Nowhere has Scott incurred more battle scars than in the courts. Since coming to Southern California, his church’s far-flung enterprises have been tangled in more than 100 lawsuits. At times, Scott and his lawyers have drawn criticism for their litigation tactics. A federal judge in 1987 called a desperate bid by Scott to retain the Church of the Open Door a “reprehensible” abuse of the legal process. In 1990, in a lawsuit on behalf of the American Horse Show Assn., attorneys for the O’Melveny & Myers law firm accused Scott of hiding behind corporate fronts to overturn his suspension by the association.
In that case, Scott was banned from competition for calling a judge a “prejudicial, incompetent nincompoop” on his television program after one of his horses lost a competition. Scott argued in legal papers that his suspension should be overturned because the horses were owned by Gene Scott Inc., which he contended was not run by Gene Scott.
While the suits do not always succeed in court, apparently they are effective in helping to intimidate Scott’s adversaries. Dozens of people refused to speak about Scott for this article because they expressed fear of being sued.
Over the years, Scott’s followers occasionally have resorted to verbal threats and physical violence to defend their minister. In 1985, a musician in Scott’s band who criticized the preacher reported to officials that he was jumped, punched and tossed through a plate glass window by two church followers. The musician, Donald Vladimir Nicoloff, was treated for facial and leg cuts.

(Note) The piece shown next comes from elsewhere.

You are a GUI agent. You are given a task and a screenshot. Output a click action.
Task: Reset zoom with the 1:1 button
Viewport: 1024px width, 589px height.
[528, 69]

In the months leading up to a trial on assault charges against his alleged attackers, Nicoloff claimed he received harassing, late-night phone calls from Scott’s disciples, some threatening bodily harm. The trial against the two church followers ended in a hung jury when the key witness, the church’s former head musician, fled to Tennessee because he feared reprisals from Scott’s disciples, prosecutors maintained.
Glendale police were so concerned about a potential outbreak of violence by Scott’s devotees that the prosecutor assigned to the case, Los Angeles County Deputy Dist. Atty. Herb Lapin, was issued a gun permit and assigned a police officer for protection during the trial.
“I’m not going to call his followers fanatics or lunatics,” Lapin says. “But whenever you have a group that has strong followers, I find they are easily led by their leaders, whether they are good or bad.”
ADMIRE HIM OR DESPISE him, Gene Scott has attained the kind of fame, lifestyle and influence that most people only dream about.
“Only in America,” sighs Clark of the National Religious Broadcasters, “can people like this get on television, attract an audience and collect enough money to stay on television.”
And only in Southern California, it seems, can a long-haired, loud-mouthed preacher pack a cavernous movie house each Sunday with followers eager to hear the word of God from him. In a city that attracts people seeking the good life, a pastor with a free spirit, a stable of horses, a chauffeured limo and an answer for everything can be an attractive role model.
“Gene Scott offers you all the advantages of Christianity with none of the inconveniences except tithing,” says Rabbi William Kramer, a religious studies professor emeritus at Cal State Northridge and an admirer of Scott. “You don’t have to put that in cellophane to sell it.”
Yet others feel strongly that Scott has no business preaching in a church. The Christian Research Institute, an international religious center based in Irvine that monitors controversial religious movements, goes so far as to advise Christians not to attend Scott’s services.
“During the last few years, Scott has become more and more outrageous and offensive,” a CRI analysis concludes. “His language is crude, abusive and profane, clearly violating God’s standards for Christians.”
Such condemnation drives Scott up a wall. At a recent service, Scott groused that he is fed up with outsiders who have the nerve to question his conduct.
“They never stop!” Scott protested to loud applause. “These judgmental asses!”